::: Source passage

Posted on September 22, 2023
Did you know that there is a “Bittorrent” GPT? If you are looking to use multiple GPUs to serve a single LLM this is now possible!
An opensource project called Petals, allows a Large Language model to be served in a distributed way – just like Bittorrent.
The reason this is game changing is Petals allows you to combine a few “off the shelf” Graphical Processing Units (GPUs) to collaboratively serve a single very large model such as Meta’s 70 billion parameter model Llama 2.
This means that organisations of any size will very soon be able to protect their data by hosting their very own high performance LLM.
Either on the cloud or locally and at an affordable price.
How Petals works is that each GPU in the network loads a small part of the model, then joins with the others GPUs in a network to run inference or even fine tuning.
Single-batch inference runs at up to 6 steps/sec for LLaMA 2 (70B). This is up to 10x faster than offloading, enough to build chatbots and other interactive apps. Parallel inference reaches hundreds of tokens/sec.
Lets show the benefits. If we were to do this the old fashioned way, using a single machine with a NVIDIA A100 (which has 80 GB VRAM) to serve LLAMA 2, it would cost around ~ $55 000 AUD.
How much would it cost to serve this same model using Petals?
using some “back of the napkin math”, assuming:
We are using NVIDIA 3080’s (10GB VRAM) to server Llama 2
A reasonable computer to host an NVIDIA 3080 costs ~$3000 AUD
Llama 2, requires 80 GB VRAM
80GB VRAM / 10 (NVIDIA 3080’s) = 8 computers
8 x $3000 = ~$24000 AUD.
This means that using Petals provides a savings factor of x2.3
There is currently a world wide shortage of GPUs, such as A100/H100s capable of serving 70B parameter models.
Using Petals allows you to skip the queue to serve your model today, all whilst saving a ton of money too!

::::::

Required action
Answer these questions from the Petals post:
(a) How fast does single-batch inference run for LLaMA 2 (70B)?
(b) How much VRAM does the NVIDIA A100 have?
(c) What does a reasonable computer to host an NVIDIA 3080 cost?
Rely on the Petals post alone.

::: Material provided

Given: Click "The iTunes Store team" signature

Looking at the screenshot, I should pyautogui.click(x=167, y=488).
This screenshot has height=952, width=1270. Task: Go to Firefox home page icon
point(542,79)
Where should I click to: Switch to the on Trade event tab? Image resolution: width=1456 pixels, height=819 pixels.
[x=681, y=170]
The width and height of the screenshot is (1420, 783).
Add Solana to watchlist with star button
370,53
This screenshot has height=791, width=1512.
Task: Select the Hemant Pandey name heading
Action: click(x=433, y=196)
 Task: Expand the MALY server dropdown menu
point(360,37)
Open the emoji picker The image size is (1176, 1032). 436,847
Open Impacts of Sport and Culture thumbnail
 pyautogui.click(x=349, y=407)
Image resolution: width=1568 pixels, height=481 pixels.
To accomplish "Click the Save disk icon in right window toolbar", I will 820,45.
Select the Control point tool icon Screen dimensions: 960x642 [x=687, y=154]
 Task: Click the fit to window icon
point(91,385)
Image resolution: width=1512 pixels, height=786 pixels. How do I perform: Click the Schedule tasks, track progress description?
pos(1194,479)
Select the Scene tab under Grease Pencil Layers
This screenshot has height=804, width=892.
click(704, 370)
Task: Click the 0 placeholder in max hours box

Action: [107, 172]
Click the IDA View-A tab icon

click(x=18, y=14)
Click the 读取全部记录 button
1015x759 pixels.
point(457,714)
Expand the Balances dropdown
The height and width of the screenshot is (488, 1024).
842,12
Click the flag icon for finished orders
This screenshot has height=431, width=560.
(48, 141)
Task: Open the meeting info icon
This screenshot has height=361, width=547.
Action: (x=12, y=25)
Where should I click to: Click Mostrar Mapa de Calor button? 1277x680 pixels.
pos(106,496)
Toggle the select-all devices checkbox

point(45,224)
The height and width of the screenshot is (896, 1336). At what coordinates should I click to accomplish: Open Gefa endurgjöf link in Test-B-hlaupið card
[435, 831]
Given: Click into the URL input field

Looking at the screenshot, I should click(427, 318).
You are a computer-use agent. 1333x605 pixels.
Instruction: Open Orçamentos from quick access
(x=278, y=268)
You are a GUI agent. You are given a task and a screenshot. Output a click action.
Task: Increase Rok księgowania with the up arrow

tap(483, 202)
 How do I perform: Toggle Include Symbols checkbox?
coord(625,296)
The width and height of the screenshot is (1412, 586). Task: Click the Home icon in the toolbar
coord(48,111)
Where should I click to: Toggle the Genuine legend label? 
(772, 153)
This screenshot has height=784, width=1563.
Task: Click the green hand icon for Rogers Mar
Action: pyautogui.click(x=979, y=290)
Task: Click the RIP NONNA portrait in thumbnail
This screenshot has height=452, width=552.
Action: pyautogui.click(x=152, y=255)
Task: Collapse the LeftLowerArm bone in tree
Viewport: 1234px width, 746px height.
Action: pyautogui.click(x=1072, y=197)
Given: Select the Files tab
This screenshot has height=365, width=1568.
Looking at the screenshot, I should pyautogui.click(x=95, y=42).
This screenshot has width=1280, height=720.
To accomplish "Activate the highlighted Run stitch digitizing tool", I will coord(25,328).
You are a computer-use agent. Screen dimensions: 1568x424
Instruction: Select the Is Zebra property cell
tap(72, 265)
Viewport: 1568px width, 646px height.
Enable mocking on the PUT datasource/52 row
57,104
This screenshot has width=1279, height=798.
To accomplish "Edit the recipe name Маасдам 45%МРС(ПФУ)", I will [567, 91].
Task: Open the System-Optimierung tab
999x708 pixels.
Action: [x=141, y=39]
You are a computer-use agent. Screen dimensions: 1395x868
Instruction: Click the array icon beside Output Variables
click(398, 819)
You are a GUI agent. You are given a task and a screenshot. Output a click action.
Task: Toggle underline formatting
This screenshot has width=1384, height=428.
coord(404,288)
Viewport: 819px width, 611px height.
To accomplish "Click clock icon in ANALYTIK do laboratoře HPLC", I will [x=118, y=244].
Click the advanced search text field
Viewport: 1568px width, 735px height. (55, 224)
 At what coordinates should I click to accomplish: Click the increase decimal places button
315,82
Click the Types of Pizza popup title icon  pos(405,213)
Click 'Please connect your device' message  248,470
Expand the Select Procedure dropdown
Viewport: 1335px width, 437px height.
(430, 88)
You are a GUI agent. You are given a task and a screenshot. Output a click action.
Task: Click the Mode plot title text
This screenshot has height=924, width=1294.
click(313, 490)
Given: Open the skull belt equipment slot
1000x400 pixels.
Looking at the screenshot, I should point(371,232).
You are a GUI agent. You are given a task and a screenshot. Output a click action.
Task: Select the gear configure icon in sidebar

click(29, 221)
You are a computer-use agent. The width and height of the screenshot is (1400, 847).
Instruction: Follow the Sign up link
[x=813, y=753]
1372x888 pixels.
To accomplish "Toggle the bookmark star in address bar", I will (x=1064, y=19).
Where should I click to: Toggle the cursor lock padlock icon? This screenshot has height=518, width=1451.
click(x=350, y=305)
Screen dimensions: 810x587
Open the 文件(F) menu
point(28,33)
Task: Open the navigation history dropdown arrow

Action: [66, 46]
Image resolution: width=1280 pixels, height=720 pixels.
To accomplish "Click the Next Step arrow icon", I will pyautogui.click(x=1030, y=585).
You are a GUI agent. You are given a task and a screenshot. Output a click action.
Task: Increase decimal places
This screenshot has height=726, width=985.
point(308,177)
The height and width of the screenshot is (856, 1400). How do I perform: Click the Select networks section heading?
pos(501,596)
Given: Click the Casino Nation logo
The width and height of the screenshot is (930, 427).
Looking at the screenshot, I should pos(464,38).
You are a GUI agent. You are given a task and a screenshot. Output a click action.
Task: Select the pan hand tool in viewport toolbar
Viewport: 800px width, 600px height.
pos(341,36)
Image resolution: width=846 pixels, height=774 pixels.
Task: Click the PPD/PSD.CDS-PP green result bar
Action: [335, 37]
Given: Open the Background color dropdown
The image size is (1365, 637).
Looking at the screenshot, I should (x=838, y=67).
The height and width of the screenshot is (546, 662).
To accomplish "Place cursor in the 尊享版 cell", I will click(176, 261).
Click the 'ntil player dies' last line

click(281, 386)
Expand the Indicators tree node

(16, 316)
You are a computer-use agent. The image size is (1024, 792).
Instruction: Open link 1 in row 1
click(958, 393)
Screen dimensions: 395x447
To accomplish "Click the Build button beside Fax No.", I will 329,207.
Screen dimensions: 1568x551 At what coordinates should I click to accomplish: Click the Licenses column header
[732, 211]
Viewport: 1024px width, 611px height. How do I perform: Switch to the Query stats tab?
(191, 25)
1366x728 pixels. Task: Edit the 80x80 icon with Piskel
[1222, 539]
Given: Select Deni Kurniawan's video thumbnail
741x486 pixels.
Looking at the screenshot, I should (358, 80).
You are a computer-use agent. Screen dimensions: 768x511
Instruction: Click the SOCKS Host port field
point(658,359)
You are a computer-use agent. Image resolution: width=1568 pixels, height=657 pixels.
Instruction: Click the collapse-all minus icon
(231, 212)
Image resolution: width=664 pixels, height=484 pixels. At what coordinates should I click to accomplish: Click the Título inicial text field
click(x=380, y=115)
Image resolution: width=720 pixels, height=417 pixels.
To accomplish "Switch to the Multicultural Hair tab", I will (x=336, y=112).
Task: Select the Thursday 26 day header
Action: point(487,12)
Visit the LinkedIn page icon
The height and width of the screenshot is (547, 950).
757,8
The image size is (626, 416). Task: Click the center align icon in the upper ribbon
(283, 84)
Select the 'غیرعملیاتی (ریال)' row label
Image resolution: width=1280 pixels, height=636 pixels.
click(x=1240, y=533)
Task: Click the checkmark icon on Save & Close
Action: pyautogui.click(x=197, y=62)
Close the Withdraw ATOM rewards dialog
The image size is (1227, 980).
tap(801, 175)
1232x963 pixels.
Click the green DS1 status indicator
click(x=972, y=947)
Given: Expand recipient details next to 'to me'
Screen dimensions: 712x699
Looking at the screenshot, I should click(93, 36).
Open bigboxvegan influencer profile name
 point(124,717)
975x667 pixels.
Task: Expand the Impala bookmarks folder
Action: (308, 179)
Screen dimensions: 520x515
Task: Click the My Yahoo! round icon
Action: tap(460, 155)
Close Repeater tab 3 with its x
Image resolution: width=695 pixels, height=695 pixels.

::::::

Exercise output
(a) Up to 6 steps/sec.
(b) 80 GB.
(c) About $3000 AUD.